Houd de deksel gesloten gedurende de tijd dat het ALARM lampje brandt. Zodra de vriezer weer vriest en de
temperatuur is weer normaal, zal het indicatielampje ALARM automatisch uitgaan.
Indien de omgevingstemperatuur stijgt, zet u het apparaat op een hogere stand om de binnentemperatuur te kunnen
waarborgen.
Zet het apparaat uit door de thermostaatknop op uit (OFF) te draaien.
Het openen en sluiten van de deksel
De deksel is voorzien van een strak sluitende afsluiting. Daarom kan het lastig zijn om de deksel direct na het sluiten opnieuw
te openen. Er kan zich een vacuüm vormen. Wacht in dat geval een paar minuten voordat u de deksel opnieuw opent.
Opbergkorf
De vriezer wordt geleverd met een opbergkorf. Hang de korf aan de bovenrand in de vriezer.
Attentie:
De omgevingstemperatuur, de frequentie van het openen van de deksel en de positie van het
apparaat hebben invloed op de temperatuur in het apparaat. Houd hier rekening mee met het
instellen van de thermostaat.
• Plaats geen heet voedsel in het apparaat.
• Plaats nooit gevaarlijke, licht ontvlambare of explosieve stoffen zoals alcohol, aceton of benzine in het apparaat omdat er
een kans op explosiegevaar is.
• Pak vlees en vis goed in om nare geuren te voorkomen.
• Laat de deksel niet langer open dan noodzakelijk.
• Vries niet teveel tegelijk in. Hoe sneller het invriezen, hoe langer de kwaliteit van het voedsel behouden blijft.
• Leg de diepvriesproducten zo snel mogelijk na aankoop in de vriezer. Zorg ervoor dat ze tijdens het vervoer niet
ontdooien. Het bewaren van vers ingevroren en diepvriesproducten is afhankelijk van het type voedsel.
• Plaats geen glazen flessen of blikken in de vriezer. Deze kunnen kapot gaan als de inhoud bevriest. Koolzuurhoudende
dranken kunnen zelfs exploderen. Bewaar daarom nooit limonade, bier, wijn, champagne, etc. in de vriezer.
5
tips
• Een hoge omgevingstemperatuur beïnvloedt het energieverbruik nadelig. Ook direct zonlicht en andere warmtebronnen
in de buurt van het apparaat hebben een ongunstige invloed.

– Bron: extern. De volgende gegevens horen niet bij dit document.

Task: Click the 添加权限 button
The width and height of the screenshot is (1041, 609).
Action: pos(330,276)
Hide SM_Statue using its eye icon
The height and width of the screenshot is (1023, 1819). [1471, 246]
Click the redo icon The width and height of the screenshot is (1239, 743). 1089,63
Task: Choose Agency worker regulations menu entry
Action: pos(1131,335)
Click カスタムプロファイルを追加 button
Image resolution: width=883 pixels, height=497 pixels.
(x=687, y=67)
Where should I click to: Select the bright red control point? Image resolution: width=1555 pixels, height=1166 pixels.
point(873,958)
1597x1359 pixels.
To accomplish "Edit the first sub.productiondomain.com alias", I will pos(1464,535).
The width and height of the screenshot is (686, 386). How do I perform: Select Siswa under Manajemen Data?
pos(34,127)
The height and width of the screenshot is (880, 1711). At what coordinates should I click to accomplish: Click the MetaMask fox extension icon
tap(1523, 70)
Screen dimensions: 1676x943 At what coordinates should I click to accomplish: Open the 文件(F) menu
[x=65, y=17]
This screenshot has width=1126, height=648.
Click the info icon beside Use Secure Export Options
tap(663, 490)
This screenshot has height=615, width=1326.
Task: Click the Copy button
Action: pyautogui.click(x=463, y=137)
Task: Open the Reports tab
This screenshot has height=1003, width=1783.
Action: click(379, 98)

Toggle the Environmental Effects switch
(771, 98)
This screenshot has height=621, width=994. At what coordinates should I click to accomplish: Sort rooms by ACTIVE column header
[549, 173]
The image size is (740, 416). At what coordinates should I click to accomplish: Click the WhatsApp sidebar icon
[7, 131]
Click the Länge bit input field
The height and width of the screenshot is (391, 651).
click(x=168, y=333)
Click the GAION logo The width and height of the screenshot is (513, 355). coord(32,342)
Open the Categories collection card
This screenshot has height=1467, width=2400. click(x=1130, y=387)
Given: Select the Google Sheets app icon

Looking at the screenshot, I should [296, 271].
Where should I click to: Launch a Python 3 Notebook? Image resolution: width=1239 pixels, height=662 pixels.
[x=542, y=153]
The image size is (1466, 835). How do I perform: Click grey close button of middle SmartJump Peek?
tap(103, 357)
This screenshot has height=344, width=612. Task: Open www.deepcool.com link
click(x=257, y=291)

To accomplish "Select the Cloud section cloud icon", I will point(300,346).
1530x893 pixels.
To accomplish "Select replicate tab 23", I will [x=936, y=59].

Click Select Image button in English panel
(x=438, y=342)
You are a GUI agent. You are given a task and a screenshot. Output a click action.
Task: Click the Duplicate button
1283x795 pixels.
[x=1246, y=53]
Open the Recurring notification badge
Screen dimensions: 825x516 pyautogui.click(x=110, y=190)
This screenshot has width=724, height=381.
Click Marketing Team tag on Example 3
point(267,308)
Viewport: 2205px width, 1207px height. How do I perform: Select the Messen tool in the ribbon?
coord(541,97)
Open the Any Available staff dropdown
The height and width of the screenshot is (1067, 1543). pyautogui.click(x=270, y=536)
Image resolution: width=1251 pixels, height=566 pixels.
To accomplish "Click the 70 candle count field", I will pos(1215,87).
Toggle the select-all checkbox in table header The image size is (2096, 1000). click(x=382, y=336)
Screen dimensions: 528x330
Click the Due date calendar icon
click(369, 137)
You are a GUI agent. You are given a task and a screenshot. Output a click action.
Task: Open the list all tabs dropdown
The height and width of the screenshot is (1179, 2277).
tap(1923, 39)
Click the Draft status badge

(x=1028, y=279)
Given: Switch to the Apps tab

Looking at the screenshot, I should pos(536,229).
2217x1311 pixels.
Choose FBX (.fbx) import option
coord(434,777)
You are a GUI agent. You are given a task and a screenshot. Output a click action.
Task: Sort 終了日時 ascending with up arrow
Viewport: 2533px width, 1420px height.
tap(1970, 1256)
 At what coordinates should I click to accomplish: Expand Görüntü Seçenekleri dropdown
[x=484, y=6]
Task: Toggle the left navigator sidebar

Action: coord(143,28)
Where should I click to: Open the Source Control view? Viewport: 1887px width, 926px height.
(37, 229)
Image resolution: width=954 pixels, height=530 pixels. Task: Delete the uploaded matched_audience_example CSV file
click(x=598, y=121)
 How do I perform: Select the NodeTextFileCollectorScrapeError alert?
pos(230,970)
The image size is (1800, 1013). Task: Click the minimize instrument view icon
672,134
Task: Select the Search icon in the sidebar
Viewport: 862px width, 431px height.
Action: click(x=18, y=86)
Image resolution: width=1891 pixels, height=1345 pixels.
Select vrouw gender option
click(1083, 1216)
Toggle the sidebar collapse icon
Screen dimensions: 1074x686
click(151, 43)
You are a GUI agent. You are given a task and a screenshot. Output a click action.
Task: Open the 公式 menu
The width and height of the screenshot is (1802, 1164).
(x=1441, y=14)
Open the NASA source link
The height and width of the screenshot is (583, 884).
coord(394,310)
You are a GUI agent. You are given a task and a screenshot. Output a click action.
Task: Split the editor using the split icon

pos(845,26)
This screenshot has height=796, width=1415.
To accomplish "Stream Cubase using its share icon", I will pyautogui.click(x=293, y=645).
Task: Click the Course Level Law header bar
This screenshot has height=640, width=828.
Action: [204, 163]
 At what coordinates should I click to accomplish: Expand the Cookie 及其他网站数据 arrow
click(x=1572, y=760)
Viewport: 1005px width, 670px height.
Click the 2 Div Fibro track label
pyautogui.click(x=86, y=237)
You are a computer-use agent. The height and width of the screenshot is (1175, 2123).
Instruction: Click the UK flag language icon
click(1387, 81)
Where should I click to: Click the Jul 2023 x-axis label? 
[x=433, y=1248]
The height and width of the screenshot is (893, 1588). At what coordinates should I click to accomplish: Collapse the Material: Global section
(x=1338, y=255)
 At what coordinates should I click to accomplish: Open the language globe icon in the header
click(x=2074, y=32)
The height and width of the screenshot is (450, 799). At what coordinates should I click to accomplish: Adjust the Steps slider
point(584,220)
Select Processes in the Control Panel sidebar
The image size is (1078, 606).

• Houd de ventilatieopeningen vrij. Afgedekte en vervuilde openingen veroorzaken een hoge energieverbruik. Zorg voor
voldoende ruimte rondom de vriezer zodat een goede ventilatie en luchtstroming rondom het apparaat mogelijk is.
• Open de deksel van het apparaat niet vaker dan nodig is en laat de deksel zo kort mogelijk open.
• Zet de thermostaat op een lagere stand als de omstandigheden dat toelaten.
• Laat gekookt voedsel wat u in het apparaat wilt bewaren eerst afkoelen tot kamertemperatuur voordat u het in het
apparaat legt.
• Rijp of ijs zorgen ervoor dat het stroomverbruik toeneemt. Verwijder deze daarom regelmatig zodra ze 3 tot 5 mm dik zijn.
• Een rubber van de deksel die niet goed sluit kan het stroomverbruik verhogen. Laat het daarom op tijd en door een
vakman vervangen.
• Als de instructies niet worden nageleefd dan kan dat leiden tot een hoger stroomverbruik.